Speaking of sustainability, historically pensions have used 4.5% to 7.5% to calculate their projection of benefits, and once benefits begin, the projection assumes a 10-year benefit period. But the reality is that if someone retires in their 50s (which is most often the case when a pension is involved) and lives well into their 70s and 80s, you can see that 10-year estimates for life expectancy and the assumption of higher returns can go a long way to making things look great on paper.

Nearly 1 million working and retired Americans are currently covered by pension plans that are in imminent danger of insolvency, according to a 2017 Daily News article. Since this study was released, we have seen two significant stock market declines, coupled with soaring inflation rates, which only compounds the problem, leaving the future of pensions in question and underscores the need for people to consider their options more carefully.

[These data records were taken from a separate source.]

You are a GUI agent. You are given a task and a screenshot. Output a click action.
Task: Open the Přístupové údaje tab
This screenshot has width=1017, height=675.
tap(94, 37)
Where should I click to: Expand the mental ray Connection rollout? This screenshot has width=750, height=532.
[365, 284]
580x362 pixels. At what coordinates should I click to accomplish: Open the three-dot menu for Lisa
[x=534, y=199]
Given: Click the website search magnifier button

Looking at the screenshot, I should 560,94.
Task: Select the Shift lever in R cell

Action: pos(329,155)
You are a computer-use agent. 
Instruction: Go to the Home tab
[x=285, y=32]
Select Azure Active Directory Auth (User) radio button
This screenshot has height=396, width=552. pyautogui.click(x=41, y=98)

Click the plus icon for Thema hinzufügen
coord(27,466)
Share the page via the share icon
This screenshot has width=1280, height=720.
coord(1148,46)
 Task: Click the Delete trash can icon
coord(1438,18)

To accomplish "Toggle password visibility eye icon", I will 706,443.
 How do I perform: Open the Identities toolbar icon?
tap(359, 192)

So, what happens if a pension is unable to pay its promised benefits? According to The Heritage Foundation, the Pension Benefit Guaranty Corp. (PBGC), which is similar to the FDIC, found that for a promised benefit of $24,000 a year, they are insured only up to $12,870.

To compound the problem, this insurance has the same problem as the FDIC. The FDIC has billions in reserves but has exposure to trillions of dollars in bank accounts. The same issue exists within the PBGC. The promise of insurance benefits is not mathematically supported. If PBGC goes insolvent, that $12,870 promise is really only able to cover $1,500 under the insurance benefit.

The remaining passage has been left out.